[START OF Text provided]

To some extent, 1959 not only marked the end of a decade but the start of a new baseball era. The statistics on the back of the cards highlighted the first major league season of West Coast expansion, as the Dodgers & Giants left New York to build new legacies in Los Angeles and San Francisco. It also was a time of change for baseball, as many established stars were winding down their careers and the final barrier to players of color was removed when the last team integrated a full 12 years after Jackie Robinson first played in Brooklyn.
This was the fourth year of the Topps monopoly after Bowman ceased operating in 1956 and the company issued their largest set ever with 572 cards. Beautifully done, with bust pictures of the players in a colored circle, it included Sporting News All-Star selections in the scarce high series and the first cards designated as “Rookie Prospects”. For this visit, we’ll focus on Hall of Famers in the ’59 set and the values are based on cards in “Near Mint” (NM 7) condition.
> #10 Mickey Mantle, Yankees OF ($1,500) – Still in his prime at age 27, “The Mick” was coming off a season in which he led the AL in Runs, Home Runs & Walks and had a 1.035 OPS. This is the most valuable card in the set.
> #20 Duke Snider, Dodgers OF ($55) – Age and the move to the L.A. Coliseum meant that things would never be the same for the “Duke of Flatbush”. Following five consecutive seasons of 40+ Home Runs in Brooklyn, he hit only 15 during the ’58 season and injuries limited him to 106 games.
> #30 Nellie Fox, White Sox 2B ($32) – Won the AL MVP Award in ’59 as he led the “Go-Go Sox” to the pennant.
> #40 Warren Spahn, Braves P ($70) – Even in his late-30’s, the left-hander with the most victories in history was still at the top of his game. Won 20 games or more from ’57 – ’61.
> #50 Willie Mays, Giants OF ($250) – The move to the Bay Area didn’t slow down the “Say Hey Kid” at all. His first season in San Francisco included a .347 BA, 29 HR’s, a league leading 31 SB’s and a Gold Glove.
> #149 Jim Bunning, Tigers P ($25) – Led the AL in Strikeouts in both ’58 & ’59 before his glory days with the Phillies in the 60’s.
> #150 Stan Musial, Cardinals OF-1B ($125) – Still All-Star caliber in his late 30’s, “Stan The Man” hit .337 in ’58.
> #155 Enos Slaughter, Yankees OF ($28) – 1959 was the last season for this legendary player who served three years in World War II during his prime and came back to have 130 RBI’s for the championship Cardinals in 1946.
> #163 Sandy Koufax, Dodgers P ($200) – Still learning his craft at age 23, he was 8-6 in 23 starts during the ’59 season. The 173 K’s in 153 IP showed the promise and he did start one game in the World Series as the Dodgers won the title from the White Sox.
> #180 Yogi Berra, Yankees C ($95) – Was an All-Star for every one of the years of the 50’s decade, in which he won three MVP Awards.

[END OF Text provided]

# Exercises
#1 According to the text on the 1959 baseball cards, how many cards were in the Topps set that year?
#2 Turn the paragraph of the 1959 baseball cards text that begins "This was the fourth year" into a short bulleted list of its main facts.
#3 Write out the stretch of the 1959 baseball cards text from "This was the" through "in the set.", substituting "Future Stars" for "Rookie Prospects".

[START OF Given information]

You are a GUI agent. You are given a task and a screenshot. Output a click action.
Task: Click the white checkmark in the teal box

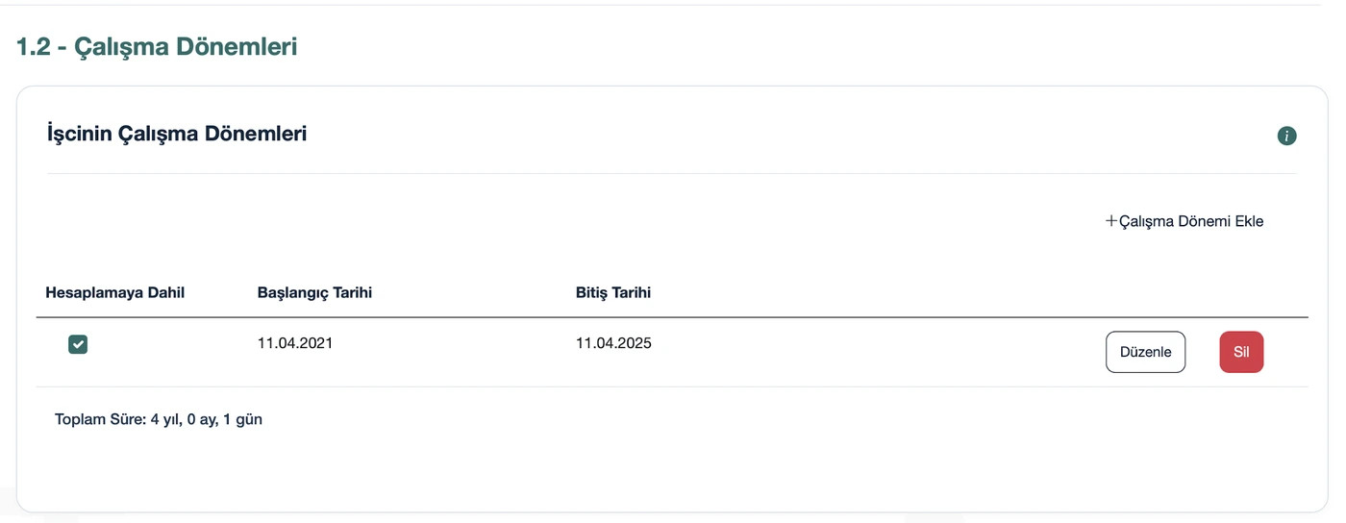click(78, 344)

[END OF Given information]

# Complete answers
#1 572 cards.

#2
- 1959 was the fourth year of the Topps monopoly, after Bowman stopped operating in 1956.
- Topps issued its largest set ever, with 572 cards.
- The cards showed bust pictures of the players in a colored circle.
- The scarce high series included Sporting News All-Star selections.
- The set had the first cards labeled "Rookie Prospects."
- This look at the set covers Hall of Famers, with values based on cards in "Near Mint" (NM 7) condition.

#3
This was the fourth year of the Topps monopoly after Bowman ceased operating in 1956 and the company issued their largest set ever with 572 cards. Beautifully done, with bust pictures of the players in a colored circle, it included Sporting News All-Star selections in the scarce high series and the first cards designated as “Future Stars”. For this visit, we’ll focus on Hall of Famers in the ’59 set and the values are based on cards in “Near Mint” (NM 7) condition.
> #10 Mickey Mantle, Yankees OF ($1,500) – Still in his prime at age 27, “The Mick” was coming off a season in which he led the AL in Runs, Home Runs & Walks and had a 1.035 OPS. This is the most valuable card in the set.